* START DATA ROWS *

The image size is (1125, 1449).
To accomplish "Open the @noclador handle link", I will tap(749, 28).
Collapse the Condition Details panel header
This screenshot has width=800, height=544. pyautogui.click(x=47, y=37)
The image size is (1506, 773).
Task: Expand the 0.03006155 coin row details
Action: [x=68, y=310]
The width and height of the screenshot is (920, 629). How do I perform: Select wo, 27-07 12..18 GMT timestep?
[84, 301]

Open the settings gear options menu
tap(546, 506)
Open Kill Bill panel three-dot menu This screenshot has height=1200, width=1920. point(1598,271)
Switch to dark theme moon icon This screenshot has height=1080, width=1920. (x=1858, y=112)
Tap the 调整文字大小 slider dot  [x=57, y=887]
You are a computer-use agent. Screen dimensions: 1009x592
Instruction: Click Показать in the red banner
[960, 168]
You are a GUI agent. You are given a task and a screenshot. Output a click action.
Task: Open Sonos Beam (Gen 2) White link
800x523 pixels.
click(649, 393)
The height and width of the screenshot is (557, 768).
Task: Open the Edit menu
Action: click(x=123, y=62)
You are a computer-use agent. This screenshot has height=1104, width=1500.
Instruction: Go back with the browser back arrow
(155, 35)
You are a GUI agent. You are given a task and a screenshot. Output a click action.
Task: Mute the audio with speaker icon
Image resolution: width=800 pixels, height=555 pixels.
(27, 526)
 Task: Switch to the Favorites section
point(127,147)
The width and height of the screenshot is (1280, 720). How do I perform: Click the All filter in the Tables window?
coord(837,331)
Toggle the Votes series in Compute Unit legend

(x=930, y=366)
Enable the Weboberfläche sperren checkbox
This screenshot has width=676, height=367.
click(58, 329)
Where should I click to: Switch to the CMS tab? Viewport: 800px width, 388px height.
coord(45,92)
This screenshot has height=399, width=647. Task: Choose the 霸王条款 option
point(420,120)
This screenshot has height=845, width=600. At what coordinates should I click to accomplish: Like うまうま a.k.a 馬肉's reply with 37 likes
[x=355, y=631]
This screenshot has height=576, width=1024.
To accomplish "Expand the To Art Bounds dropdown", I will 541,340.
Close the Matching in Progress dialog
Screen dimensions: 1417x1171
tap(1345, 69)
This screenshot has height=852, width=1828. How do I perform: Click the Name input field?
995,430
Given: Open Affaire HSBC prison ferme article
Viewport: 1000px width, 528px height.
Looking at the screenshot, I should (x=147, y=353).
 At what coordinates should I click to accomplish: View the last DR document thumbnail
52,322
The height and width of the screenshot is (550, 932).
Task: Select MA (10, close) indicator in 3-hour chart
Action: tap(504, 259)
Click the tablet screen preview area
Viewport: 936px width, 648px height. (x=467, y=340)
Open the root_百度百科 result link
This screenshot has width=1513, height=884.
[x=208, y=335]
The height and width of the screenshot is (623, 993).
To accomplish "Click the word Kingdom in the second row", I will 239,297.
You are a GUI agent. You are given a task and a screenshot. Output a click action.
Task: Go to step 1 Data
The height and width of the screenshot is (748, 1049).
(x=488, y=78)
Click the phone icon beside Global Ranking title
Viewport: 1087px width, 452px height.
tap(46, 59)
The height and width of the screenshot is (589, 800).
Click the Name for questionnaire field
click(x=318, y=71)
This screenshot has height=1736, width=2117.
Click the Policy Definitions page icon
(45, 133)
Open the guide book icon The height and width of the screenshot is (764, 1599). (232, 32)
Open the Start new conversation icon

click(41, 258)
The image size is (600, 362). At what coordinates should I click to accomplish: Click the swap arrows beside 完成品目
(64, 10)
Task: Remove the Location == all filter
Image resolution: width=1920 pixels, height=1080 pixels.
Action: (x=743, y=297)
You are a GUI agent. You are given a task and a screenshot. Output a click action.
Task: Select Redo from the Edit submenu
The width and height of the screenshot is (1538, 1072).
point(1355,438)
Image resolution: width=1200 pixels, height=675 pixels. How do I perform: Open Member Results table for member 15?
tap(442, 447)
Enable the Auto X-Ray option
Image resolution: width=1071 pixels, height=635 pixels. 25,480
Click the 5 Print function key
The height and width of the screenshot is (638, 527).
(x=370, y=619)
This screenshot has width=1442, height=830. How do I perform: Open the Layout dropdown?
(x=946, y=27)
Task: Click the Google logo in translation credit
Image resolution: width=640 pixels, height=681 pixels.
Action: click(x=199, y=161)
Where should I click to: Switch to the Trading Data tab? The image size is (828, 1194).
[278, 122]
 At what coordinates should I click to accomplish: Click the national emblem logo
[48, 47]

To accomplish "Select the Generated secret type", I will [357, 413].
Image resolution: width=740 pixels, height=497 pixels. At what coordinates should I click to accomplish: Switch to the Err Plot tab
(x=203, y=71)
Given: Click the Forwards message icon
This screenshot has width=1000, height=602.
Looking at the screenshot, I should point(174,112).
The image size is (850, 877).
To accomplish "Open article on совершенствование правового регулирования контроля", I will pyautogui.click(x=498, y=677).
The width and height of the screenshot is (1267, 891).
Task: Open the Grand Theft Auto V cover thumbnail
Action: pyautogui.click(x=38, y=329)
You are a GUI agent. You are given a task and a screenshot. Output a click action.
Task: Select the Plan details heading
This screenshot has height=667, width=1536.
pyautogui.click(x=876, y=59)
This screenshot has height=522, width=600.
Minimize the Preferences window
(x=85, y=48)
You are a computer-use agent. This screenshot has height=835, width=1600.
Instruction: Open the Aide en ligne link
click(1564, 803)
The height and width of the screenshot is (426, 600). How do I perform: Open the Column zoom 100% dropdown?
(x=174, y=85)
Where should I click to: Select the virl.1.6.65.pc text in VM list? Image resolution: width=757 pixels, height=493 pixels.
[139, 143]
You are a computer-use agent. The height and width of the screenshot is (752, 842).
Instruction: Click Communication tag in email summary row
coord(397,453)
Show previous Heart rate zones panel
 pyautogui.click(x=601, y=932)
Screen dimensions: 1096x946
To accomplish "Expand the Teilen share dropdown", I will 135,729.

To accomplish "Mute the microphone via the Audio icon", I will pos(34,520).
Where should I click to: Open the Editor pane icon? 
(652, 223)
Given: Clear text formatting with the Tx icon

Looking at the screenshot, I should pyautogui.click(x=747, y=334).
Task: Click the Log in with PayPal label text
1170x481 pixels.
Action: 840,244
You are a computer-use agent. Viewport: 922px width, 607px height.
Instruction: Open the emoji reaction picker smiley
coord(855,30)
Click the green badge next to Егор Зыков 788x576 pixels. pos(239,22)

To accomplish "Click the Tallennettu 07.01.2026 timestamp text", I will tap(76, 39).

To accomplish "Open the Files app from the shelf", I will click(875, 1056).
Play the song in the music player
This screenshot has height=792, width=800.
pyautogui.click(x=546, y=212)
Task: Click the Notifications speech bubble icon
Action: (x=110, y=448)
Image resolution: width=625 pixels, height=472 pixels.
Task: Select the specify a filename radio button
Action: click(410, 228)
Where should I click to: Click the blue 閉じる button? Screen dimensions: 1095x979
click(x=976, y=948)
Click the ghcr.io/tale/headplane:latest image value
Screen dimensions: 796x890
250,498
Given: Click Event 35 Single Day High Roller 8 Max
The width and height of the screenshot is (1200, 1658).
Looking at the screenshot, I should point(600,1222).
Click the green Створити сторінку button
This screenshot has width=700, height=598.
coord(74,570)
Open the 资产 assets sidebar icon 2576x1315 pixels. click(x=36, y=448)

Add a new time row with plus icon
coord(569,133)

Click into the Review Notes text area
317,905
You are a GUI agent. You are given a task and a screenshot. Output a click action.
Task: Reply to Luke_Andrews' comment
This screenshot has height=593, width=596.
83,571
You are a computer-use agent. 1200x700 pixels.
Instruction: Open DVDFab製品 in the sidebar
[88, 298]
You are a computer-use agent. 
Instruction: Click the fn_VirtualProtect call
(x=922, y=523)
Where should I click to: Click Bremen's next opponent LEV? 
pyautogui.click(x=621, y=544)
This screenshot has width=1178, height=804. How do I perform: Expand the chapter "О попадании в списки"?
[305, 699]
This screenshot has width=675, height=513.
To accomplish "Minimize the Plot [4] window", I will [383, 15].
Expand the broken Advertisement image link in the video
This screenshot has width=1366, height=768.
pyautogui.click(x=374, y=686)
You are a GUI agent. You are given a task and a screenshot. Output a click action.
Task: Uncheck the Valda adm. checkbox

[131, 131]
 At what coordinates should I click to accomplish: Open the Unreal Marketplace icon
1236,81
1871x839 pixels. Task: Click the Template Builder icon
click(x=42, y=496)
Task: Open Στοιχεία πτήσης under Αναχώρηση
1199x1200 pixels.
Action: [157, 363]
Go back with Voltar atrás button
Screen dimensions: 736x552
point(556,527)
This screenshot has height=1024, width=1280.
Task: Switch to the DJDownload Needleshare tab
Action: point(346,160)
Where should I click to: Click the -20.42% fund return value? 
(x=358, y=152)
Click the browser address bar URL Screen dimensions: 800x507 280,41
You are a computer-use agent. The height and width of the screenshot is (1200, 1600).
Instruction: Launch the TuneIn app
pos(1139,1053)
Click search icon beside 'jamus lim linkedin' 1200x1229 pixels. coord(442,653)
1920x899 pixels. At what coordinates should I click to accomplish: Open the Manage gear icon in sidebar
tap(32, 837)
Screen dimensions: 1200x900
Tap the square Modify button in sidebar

* END DATA ROWS *

**GIVEN PROBLEM:** Please rename "GUI agent" to "interface agent" in the data. Begin at the line that has "This screenshot has height=852, width=1828.", stop after the line that has "Action: (x=743, y=297)", and return only those lines with nothing else changed.

**COMPLETED EXERCISE:**
This screenshot has height=852, width=1828. How do I perform: Click the Name input field?
995,430
Given: Open Affaire HSBC prison ferme article
Viewport: 1000px width, 528px height.
Looking at the screenshot, I should (x=147, y=353).
 At what coordinates should I click to accomplish: View the last DR document thumbnail
52,322
The height and width of the screenshot is (550, 932).
Task: Select MA (10, close) indicator in 3-hour chart
Action: tap(504, 259)
Click the tablet screen preview area
Viewport: 936px width, 648px height. (x=467, y=340)
Open the root_百度百科 result link
This screenshot has width=1513, height=884.
[x=208, y=335]
The height and width of the screenshot is (623, 993).
To accomplish "Click the word Kingdom in the second row", I will 239,297.
You are a interface agent. You are given a task and a screenshot. Output a click action.
Task: Go to step 1 Data
The height and width of the screenshot is (748, 1049).
(x=488, y=78)
Click the phone icon beside Global Ranking title
Viewport: 1087px width, 452px height.
tap(46, 59)
The height and width of the screenshot is (589, 800).
Click the Name for questionnaire field
click(x=318, y=71)
This screenshot has height=1736, width=2117.
Click the Policy Definitions page icon
(45, 133)
Open the guide book icon The height and width of the screenshot is (764, 1599). (232, 32)
Open the Start new conversation icon

click(41, 258)
The image size is (600, 362). At what coordinates should I click to accomplish: Click the swap arrows beside 完成品目
(64, 10)
Task: Remove the Location == all filter
Image resolution: width=1920 pixels, height=1080 pixels.
Action: (x=743, y=297)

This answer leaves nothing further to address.